Top of ENTRIES SUPPLIED

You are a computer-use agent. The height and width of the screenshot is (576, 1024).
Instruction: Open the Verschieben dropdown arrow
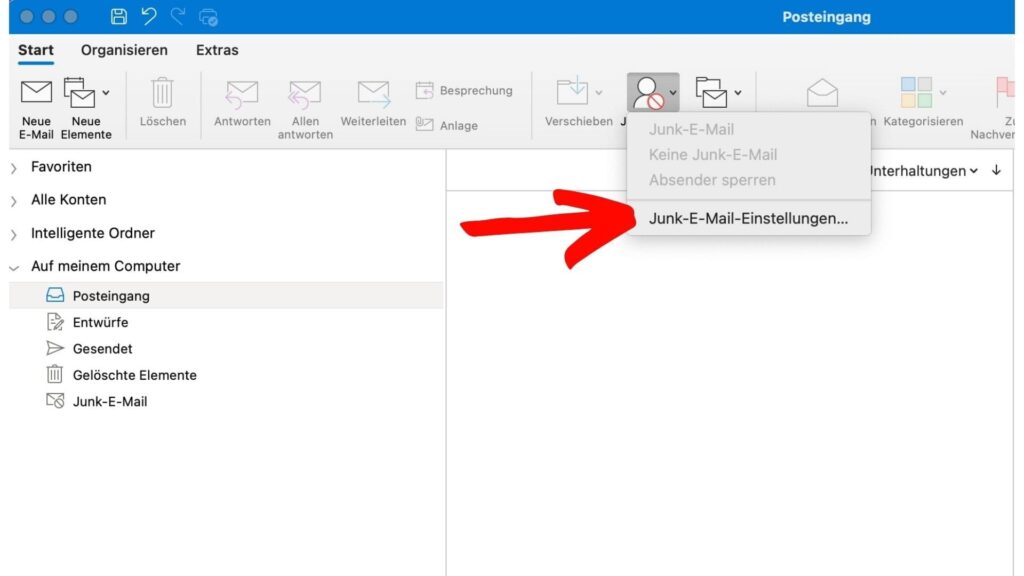click(599, 93)
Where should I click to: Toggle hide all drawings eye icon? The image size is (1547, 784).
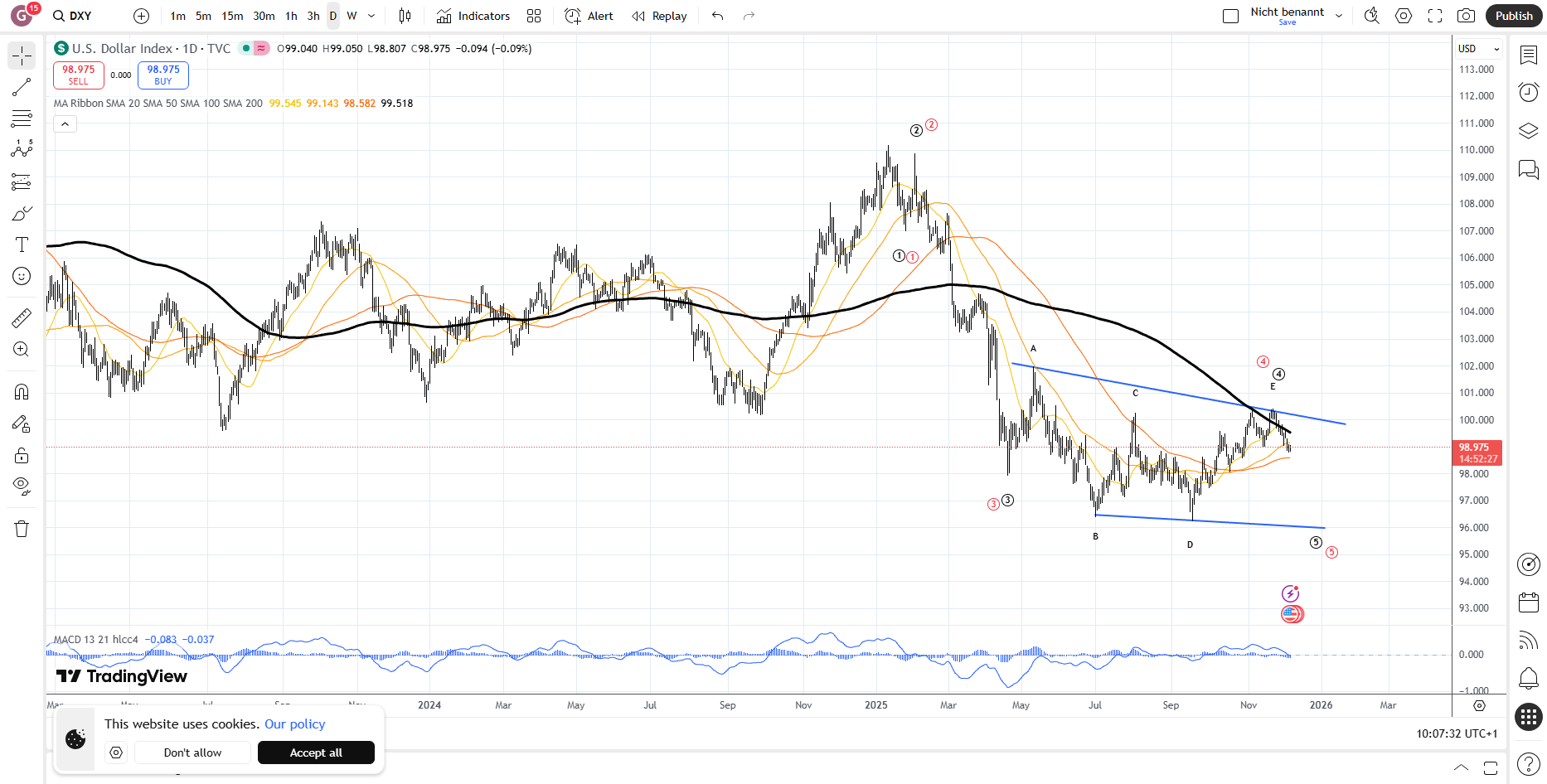click(x=22, y=486)
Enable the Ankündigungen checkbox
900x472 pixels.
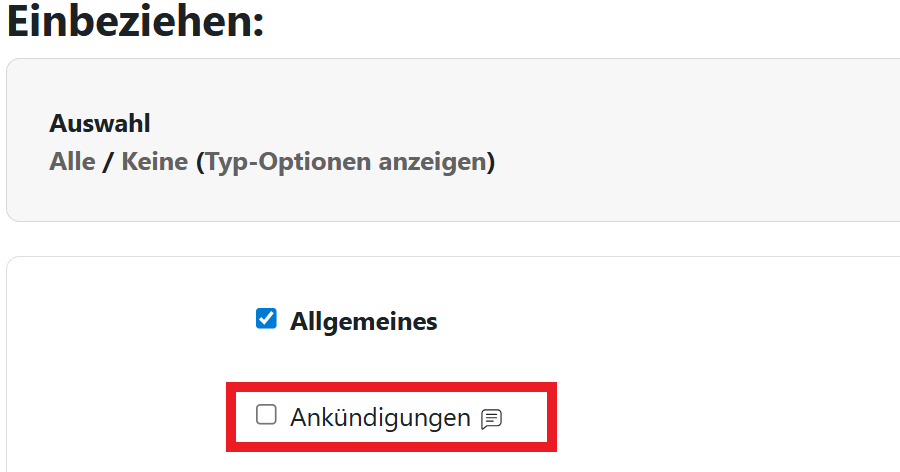point(266,415)
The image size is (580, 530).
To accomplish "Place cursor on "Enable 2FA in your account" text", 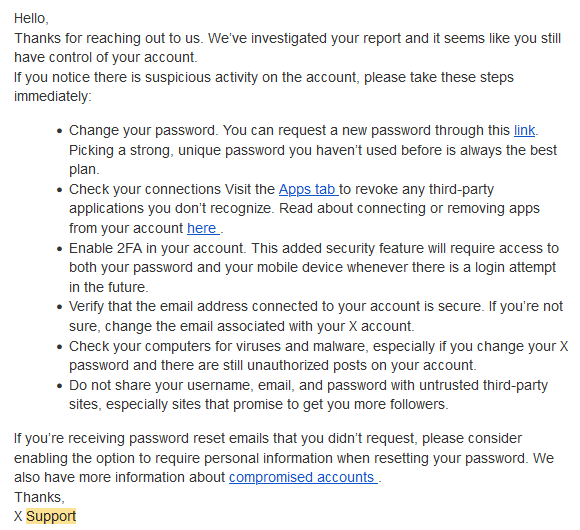I will [x=157, y=248].
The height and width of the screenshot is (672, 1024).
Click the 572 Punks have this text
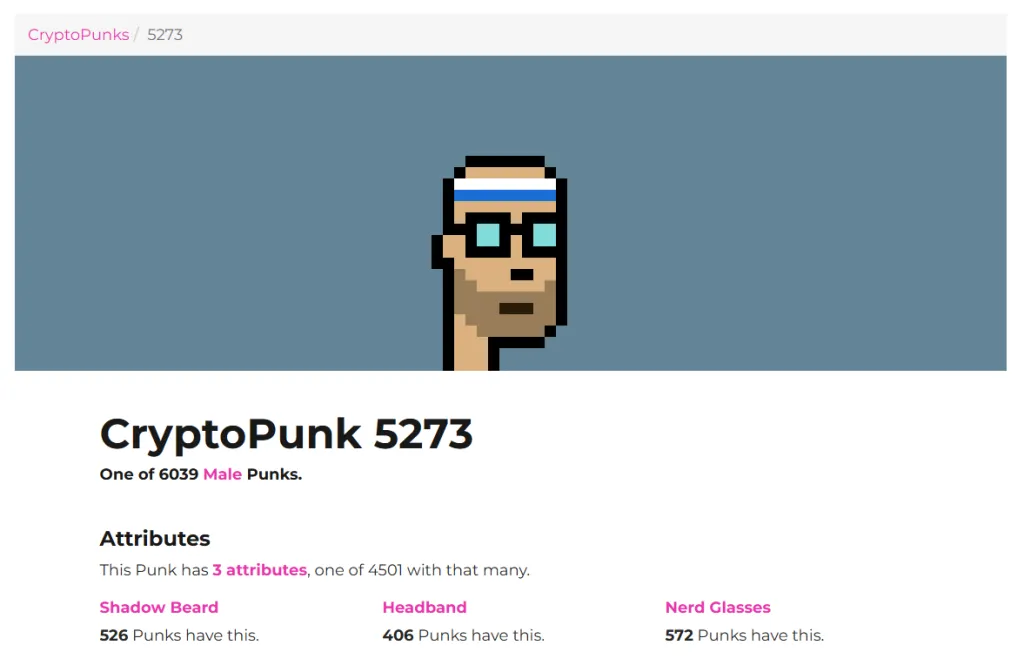[744, 635]
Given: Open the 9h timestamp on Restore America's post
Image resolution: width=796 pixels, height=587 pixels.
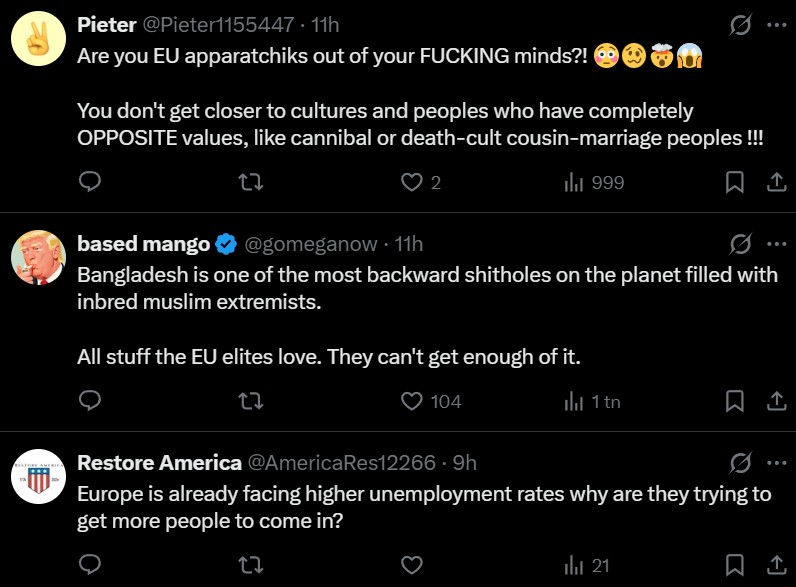Looking at the screenshot, I should pyautogui.click(x=464, y=463).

Bottom of ENTRIES SUPPLIED

- INSTRUCTIONS FOR THE TASK
Every line from the one containing "Click the 572 Punks have this text" through the last line of the data is to be retyped exactly, with nothing added and no pictures included.

- TASK RESULT
Click the 572 Punks have this text
[744, 635]
Given: Open the 9h timestamp on Restore America's post
Image resolution: width=796 pixels, height=587 pixels.
Looking at the screenshot, I should pyautogui.click(x=464, y=463).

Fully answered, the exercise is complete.